======== Dataset content ========

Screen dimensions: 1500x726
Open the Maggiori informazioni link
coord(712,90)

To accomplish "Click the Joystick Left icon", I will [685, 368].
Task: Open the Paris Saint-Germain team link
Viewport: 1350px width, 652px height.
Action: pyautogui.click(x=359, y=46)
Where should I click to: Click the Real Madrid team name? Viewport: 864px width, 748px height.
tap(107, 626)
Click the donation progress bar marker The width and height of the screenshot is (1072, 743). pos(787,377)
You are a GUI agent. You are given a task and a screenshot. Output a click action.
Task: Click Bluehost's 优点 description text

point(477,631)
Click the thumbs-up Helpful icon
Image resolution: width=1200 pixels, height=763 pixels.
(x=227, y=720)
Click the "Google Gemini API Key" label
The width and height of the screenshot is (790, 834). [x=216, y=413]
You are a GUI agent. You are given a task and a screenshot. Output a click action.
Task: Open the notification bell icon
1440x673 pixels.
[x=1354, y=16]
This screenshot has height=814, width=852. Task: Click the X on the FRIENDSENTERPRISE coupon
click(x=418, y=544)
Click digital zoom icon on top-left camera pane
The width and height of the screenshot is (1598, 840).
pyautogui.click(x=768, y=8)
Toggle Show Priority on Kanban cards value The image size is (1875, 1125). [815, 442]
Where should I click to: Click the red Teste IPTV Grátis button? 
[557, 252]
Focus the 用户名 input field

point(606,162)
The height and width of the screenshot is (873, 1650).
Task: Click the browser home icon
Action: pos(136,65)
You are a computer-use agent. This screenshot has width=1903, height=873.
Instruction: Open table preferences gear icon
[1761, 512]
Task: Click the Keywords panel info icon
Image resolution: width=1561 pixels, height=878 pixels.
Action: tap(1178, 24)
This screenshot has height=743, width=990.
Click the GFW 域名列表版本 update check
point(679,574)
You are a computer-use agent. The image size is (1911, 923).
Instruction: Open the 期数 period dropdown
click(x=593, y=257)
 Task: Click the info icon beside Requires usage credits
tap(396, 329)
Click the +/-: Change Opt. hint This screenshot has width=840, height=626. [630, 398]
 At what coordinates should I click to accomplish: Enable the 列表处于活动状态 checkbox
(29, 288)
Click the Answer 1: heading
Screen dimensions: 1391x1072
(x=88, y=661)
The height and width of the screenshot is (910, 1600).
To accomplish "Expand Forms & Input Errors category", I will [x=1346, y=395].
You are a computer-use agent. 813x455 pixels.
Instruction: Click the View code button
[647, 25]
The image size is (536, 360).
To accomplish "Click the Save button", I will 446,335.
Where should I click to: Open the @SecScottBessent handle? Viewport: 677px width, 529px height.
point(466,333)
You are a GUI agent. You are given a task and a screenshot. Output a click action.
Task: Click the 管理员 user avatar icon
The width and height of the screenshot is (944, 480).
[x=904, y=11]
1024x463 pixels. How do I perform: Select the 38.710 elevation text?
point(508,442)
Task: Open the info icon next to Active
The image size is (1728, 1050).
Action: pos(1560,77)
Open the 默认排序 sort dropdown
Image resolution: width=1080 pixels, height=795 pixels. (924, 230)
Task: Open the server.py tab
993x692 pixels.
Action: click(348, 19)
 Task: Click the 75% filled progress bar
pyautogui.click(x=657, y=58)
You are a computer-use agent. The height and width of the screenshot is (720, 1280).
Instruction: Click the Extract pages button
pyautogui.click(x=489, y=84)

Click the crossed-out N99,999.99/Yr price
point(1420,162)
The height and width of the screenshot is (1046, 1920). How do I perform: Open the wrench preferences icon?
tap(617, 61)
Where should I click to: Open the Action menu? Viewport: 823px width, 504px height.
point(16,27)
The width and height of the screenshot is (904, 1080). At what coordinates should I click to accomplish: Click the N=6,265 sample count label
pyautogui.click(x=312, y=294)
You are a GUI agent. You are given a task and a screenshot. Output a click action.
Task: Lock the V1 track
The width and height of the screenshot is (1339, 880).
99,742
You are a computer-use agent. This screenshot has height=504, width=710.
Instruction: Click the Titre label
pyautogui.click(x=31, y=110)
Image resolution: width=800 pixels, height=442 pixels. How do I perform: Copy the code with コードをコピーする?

========

■ Problem: Please show the lines in the entries above that hold the string "will".

■ Expected output:
To accomplish "Click the Joystick Left icon", I will [685, 368].
To accomplish "Expand Forms & Input Errors category", I will [x=1346, y=395].
To accomplish "Click the Save button", I will 446,335.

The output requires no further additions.